Erhält der Leistende für seine Leistung (§ 10 Abs.1 UStG 1967/1973) neben Geld (Baraufwendungen) oder auch ohne solches Sachaufwendungen, so handelt es sich um Entgelt in Gestalt eines Tauschs oder tauschähnlichen Umsatzes (§ 3 Abs.12 UStG 1967/1973), dessen Wert nach § 10 Abs.3 Satz 2 UStG 1967/1973 zur Bestimmung der Bemessungsgrundlage i.S. von Absatz 1 der Vorschrift zu ermitteln ist.

Zusätzliche Sachaufwendungen an den Leistenden sind jedenfalls dann Entgelt, wenn Auftraggeber und leistender Unternehmer sich darüber einig sind, daß die Barvergütung (Stücklohn) kein hinreichender Gegenwert für die vereinbarte Werkleistung ist, sondern daß der Auftraggeber für die Werkleistung Barvergütung und Sachvergütung aufwendet (BFHE 141, 355, BStBl II 1984, 686).

Auch ohne solche Vereinbarung ist eine (zusätzliche) Sachaufwendung Entgelt, wenn der Leistungsempfänger (dessen Sicht insoweit maßgeblich ist) sie für die Leistung hingibt, auch wenn er sie nach Maßgabe einer Entgeltsvereinbarung nicht schuldet (vgl. dazu Weiß, Umsatzsteuer-Rundschau --UR-- 1986, 83 unter C I 3.e; BFH-Urteil vom 19.August 1971 V R 74/68, BFHE 103, 278, BStBl II 1972, 24 --Trinkgeld--).

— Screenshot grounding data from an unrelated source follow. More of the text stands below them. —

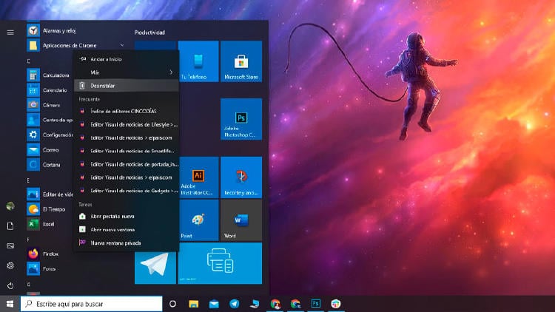Launch the Paint tile

click(198, 220)
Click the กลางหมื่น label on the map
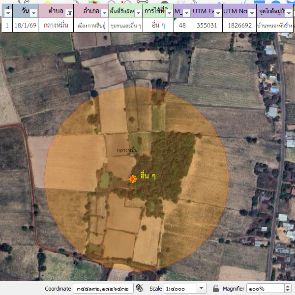Viewport: 295px width, 295px height. (127, 150)
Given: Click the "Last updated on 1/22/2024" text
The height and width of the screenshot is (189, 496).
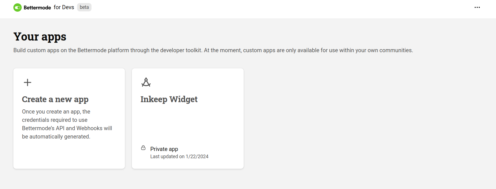Looking at the screenshot, I should [x=179, y=157].
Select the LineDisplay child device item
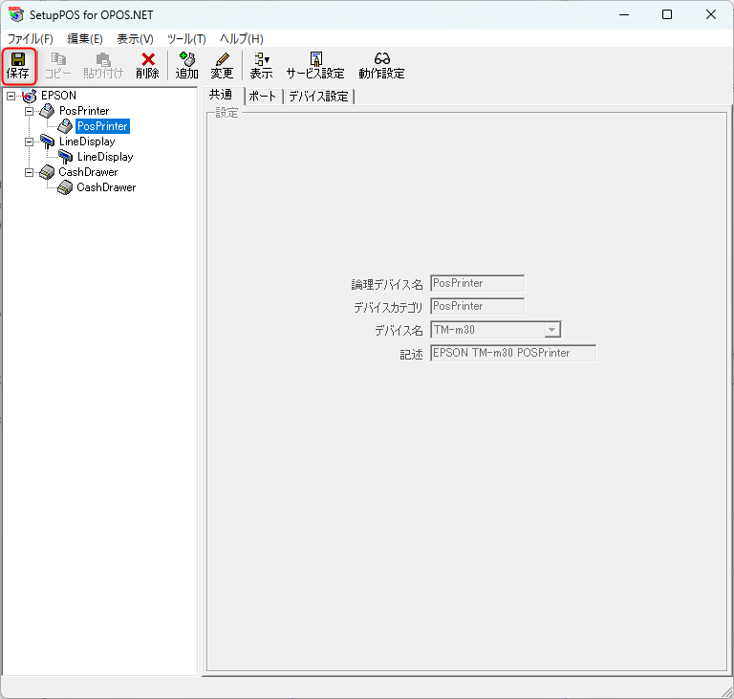The image size is (734, 699). coord(105,157)
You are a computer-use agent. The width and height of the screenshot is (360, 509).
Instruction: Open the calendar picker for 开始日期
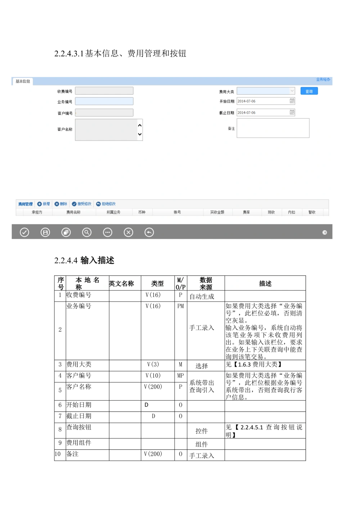point(292,101)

Wie der BFH (z.B. Urteil vom 25.November 1986 V R 109/78, BFHE 148, 351, BStBl II 1987, 228) ausgeführt hat, sind zusätzliche Aufwendungen dann Entgelt für eine Leistung, wenn sie aufgrund keines anderen Rechts- oder Anspruchsgrunds als dem der Leistung zugrunde liegenden erfolgen.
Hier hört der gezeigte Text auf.